Tra i vitigni che attirano l’attenzione di Tito Pasqui c’è l’Albana rossa, citata e descritta nei Saggi ampelografici ed analitici intorno a dieci vitigni romagnoli (1875), scritti insieme ad Alessandro Pasqualini. Già il nome incuriosisce: Albana, ma rossa. Un’apparente contraddizione che racconta bene la complessità della viticoltura storica, dove le famiglie di vitigni si articolano in varianti, biotipi, adattamenti locali. Pasqui non si limita a registrare il nome: osserva la pianta, ne descrive la morfologia, ne analizza le caratteristiche produttive. Foglia, grappolo, acino: ogni elemento viene passato al vaglio con uno sguardo che oggi definiremmo “scientifico”, ma che allora era ancora fortemente legato all’esperienza diretta. L’Albana rossa diventa così non solo una vite coltivata, ma un oggetto di conoscenza, degno di essere fissato sulla carta per non perdersi nella confusione dei sinonimi e delle tradizioni orali. Potrebbe sembrare un esercizio antiquario. Non lo è. Gli studi ampelografici ottocenteschi, come quelli di Pasqui, sono oggi una miniera di informazioni per chi si occupa di biodiversità viticola, recupero dei vitigni storici, identità territoriale.

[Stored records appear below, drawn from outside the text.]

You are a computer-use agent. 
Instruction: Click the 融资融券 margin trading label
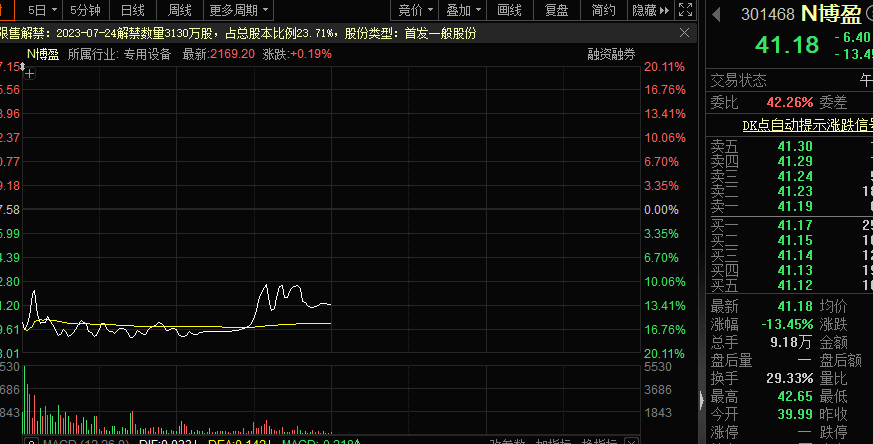611,54
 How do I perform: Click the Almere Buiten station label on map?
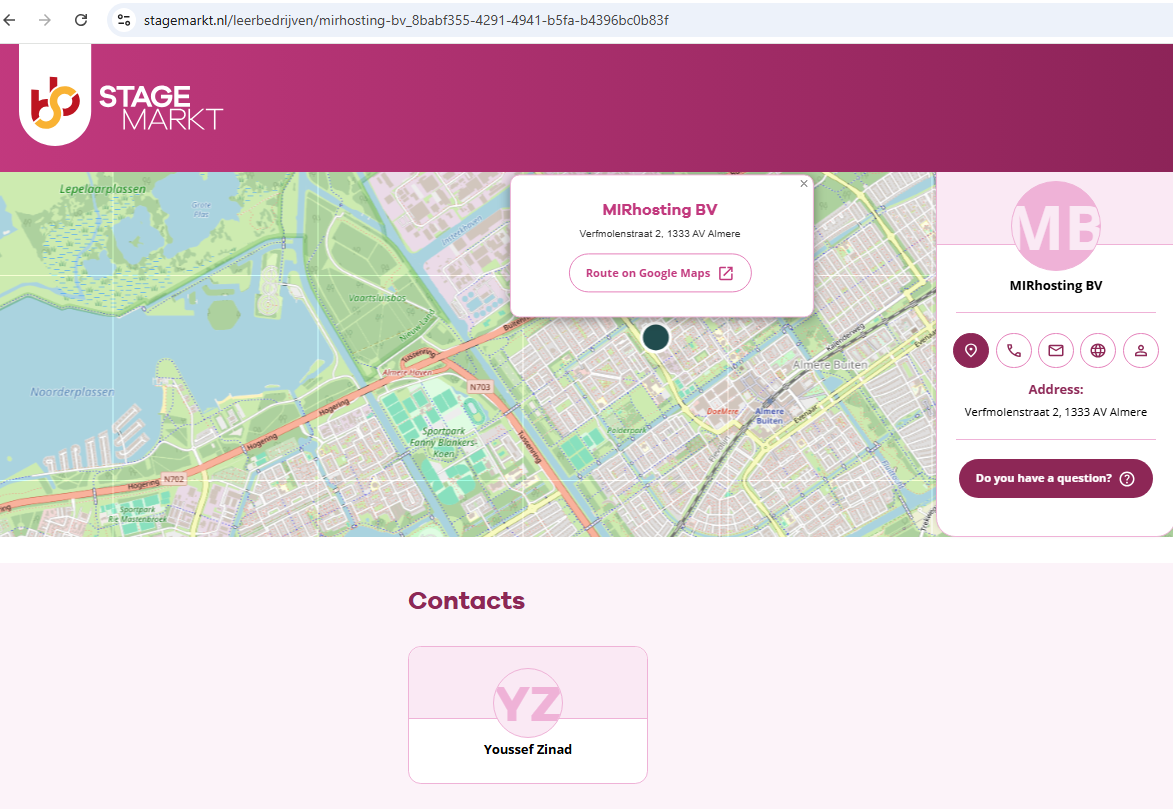pos(769,416)
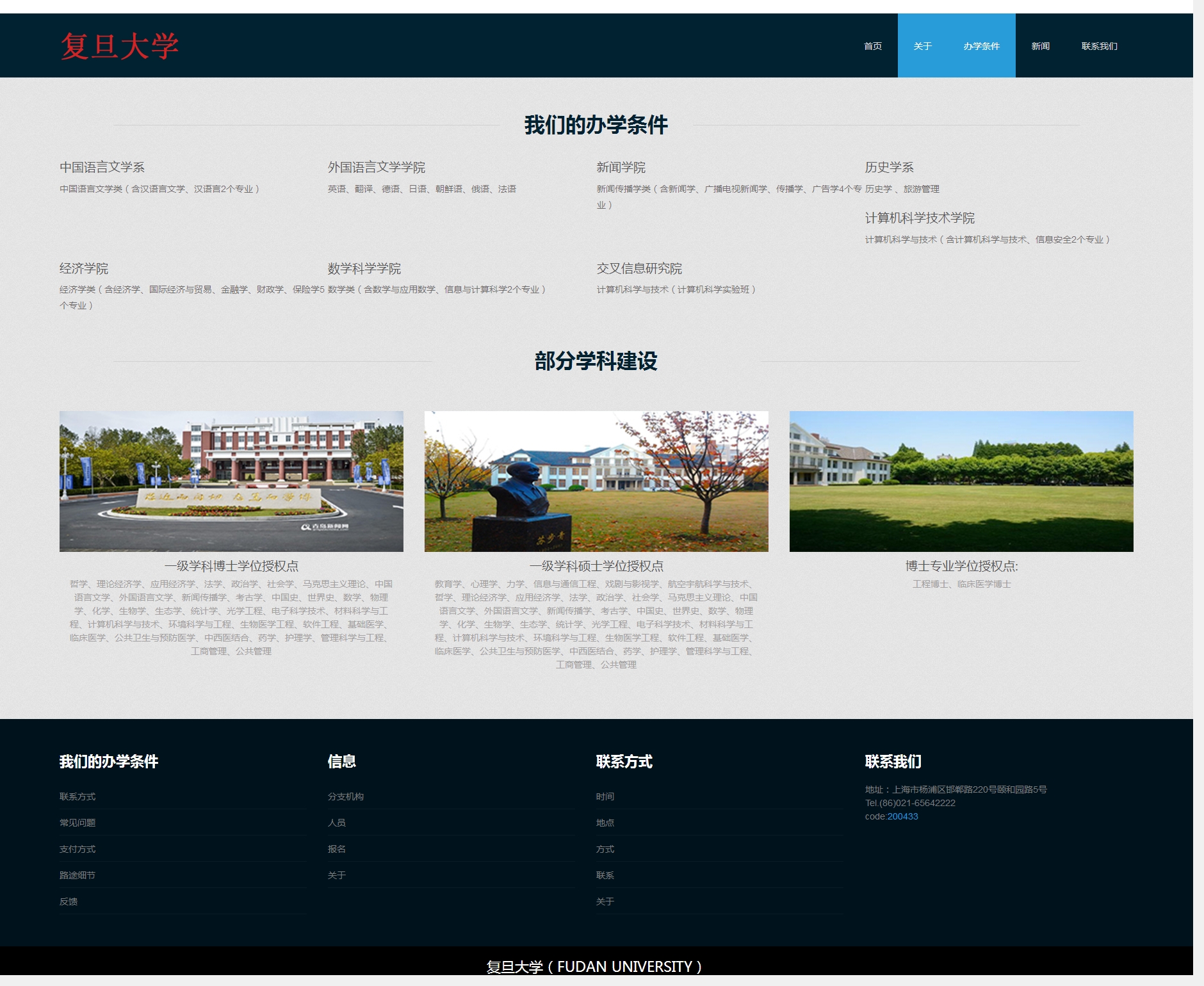Open 分支机构 under 信息
Viewport: 1204px width, 986px height.
click(x=346, y=796)
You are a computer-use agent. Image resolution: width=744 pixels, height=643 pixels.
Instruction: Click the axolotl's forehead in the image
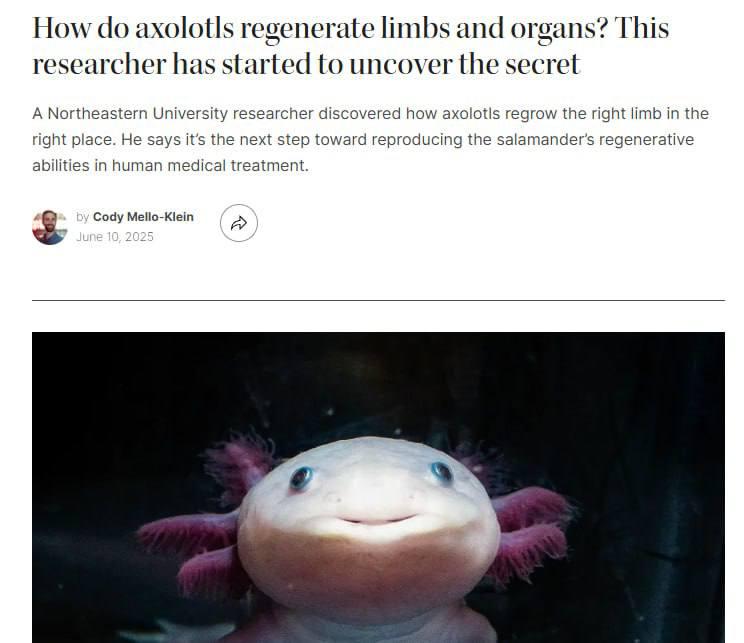click(370, 458)
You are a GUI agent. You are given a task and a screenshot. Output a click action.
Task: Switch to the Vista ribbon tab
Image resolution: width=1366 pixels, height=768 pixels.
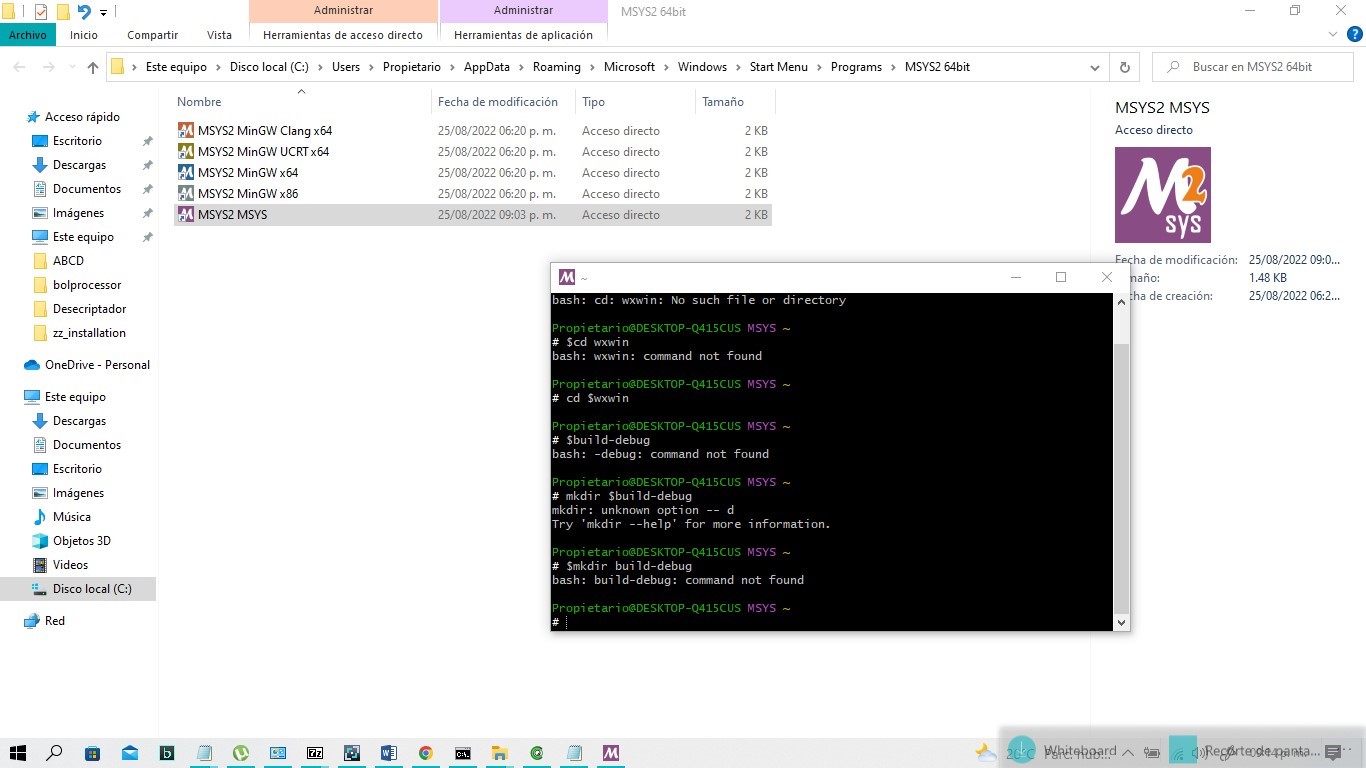click(219, 35)
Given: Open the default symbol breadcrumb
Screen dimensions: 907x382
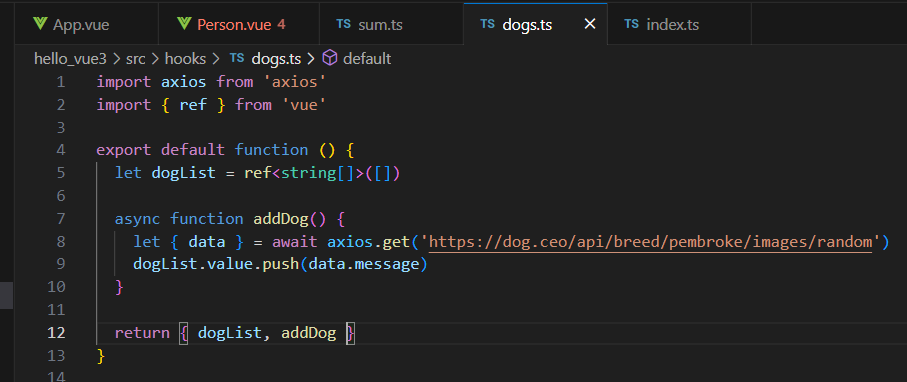Looking at the screenshot, I should (x=367, y=58).
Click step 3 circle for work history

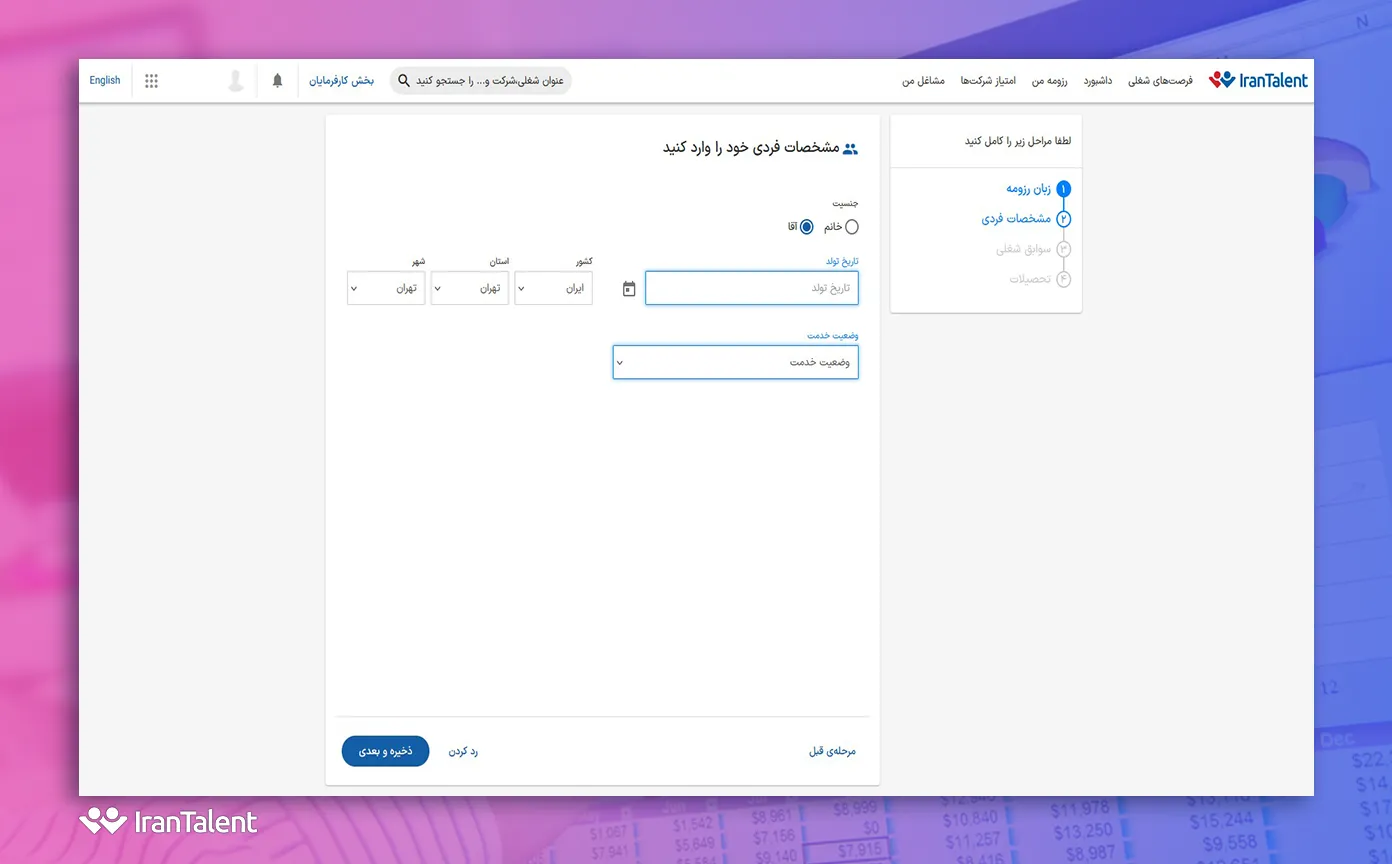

In un’epoca in cui il vino rischia l’omologazione varietale, l’ampelografia — oggi affiancata dalla genetica — torna a essere uno strumento fondamentale. Senza quelle descrizioni minuziose, molte varietà locali sarebbero scomparse senza lasciare traccia. L’Albana rossa, citata da Pasqui, è uno di quei nomi che ci ricordano quanto il patrimonio viticolo italiano sia stato (e sia ancora) stratificato, complesso, vivo. Rileggere Tito Pasqui oggi significa riconoscere il valore di un approccio paziente e rigoroso, ma mai sterile. Il suo lavoro non nasce per celebrare il passato, bensì per costruire strumenti utili al presente. È questo che rende i suoi scritti ancora attuali: la convinzione che conoscere una vite significhi anche comprenderne il territorio, la storia e le potenzialità. In fondo, l’ampelografia è proprio questo: un ponte tra scienza e cultura, tra osservazione e racconto. E Tito Pasqui, con la sua Albana rossa e il suo sguardo attento sulle vigne di Romagna, ne è stato uno dei costruttori più discreti ma più solidi.